BEGIN Text extract
The ship's captain took pity on Louis, who was just a young lad, and put him in the galley as an assistant to the cook.
Louis through this experience would have a life on the high seas as a cook, then becoming a chef.
The standard of Louis' food was apparently so good, the junior ship's officers would steal it before the crew and passengers could be served. Pies were a specialty, despite there being no refrigeration and limited ingredients.
There was a main meal served at midday, and he made the pies the afternoon before in case of bad weather and they were stored in the pantry for the next day. A story is told of the junior officers raiding the pantry, and Louis, tired of this, devised a plan.
Rats were abundant on the ship, and setting traps, he skinned the rodents and used their cooked meat for pie fillings. The rat-filling pies were put into the pantry and his regular pies were well-hidden in the larder.
END Text extract
BEGIN Records supplied
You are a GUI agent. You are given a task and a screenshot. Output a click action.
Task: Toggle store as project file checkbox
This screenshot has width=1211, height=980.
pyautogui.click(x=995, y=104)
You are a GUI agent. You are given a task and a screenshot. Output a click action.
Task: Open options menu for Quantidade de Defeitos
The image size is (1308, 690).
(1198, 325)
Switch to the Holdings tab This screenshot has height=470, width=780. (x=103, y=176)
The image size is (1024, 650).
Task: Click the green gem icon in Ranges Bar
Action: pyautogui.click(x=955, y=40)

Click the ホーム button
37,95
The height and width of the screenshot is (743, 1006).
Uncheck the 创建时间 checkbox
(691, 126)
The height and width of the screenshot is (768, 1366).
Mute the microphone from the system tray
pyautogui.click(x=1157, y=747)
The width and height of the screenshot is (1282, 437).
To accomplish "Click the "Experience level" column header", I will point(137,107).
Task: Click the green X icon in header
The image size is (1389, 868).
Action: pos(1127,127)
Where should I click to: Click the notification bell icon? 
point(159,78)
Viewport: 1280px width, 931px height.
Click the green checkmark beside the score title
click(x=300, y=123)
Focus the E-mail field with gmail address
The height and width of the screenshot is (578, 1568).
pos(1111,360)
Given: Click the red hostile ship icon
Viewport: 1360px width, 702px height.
END Records supplied
### [Goal]
Continue the story of Louis, the ship's cook, from the point where it ends above.

### [Output below]
All the rat pies had disappeared by morning. When they found out, the junior officers were going to throw Louis overboard and deliver other such punishments, but he was instead sent to the ship's captain – who thought the episode hilarious and took the side of Louis.
When a ship he was serving on docked in Greenock, Scotland, he met Annie McFadyen and would marry her in February 1869.
Their first son James was born in 1872, with Louis continuing to work on ships – one of which would take him to Wellington, New Zealand, in 1877.
"This is a nice sort of a place," Louis thought to himself, and jumped ship and walked from Wellington to Napier (a good place to hide in those days). Perched on top of Scinde Island (Mataruahou), he surveyed Hawke's Bay, that was until he saw his former ship at Port Ahuriri, and hid in scrub until it left.
Louis would find employment as a cook at Te Mata Station for the Chambers family and sent a letter back to Annie to bring herself and James to Napier.
Annie and her son James are recorded as arriving in New Zealand aboard the Euterpe in 1881. Two sons, Henry (1882) and Albert (1884), were born at Te Mata, and likely a daughter, Annie (1886), was as well.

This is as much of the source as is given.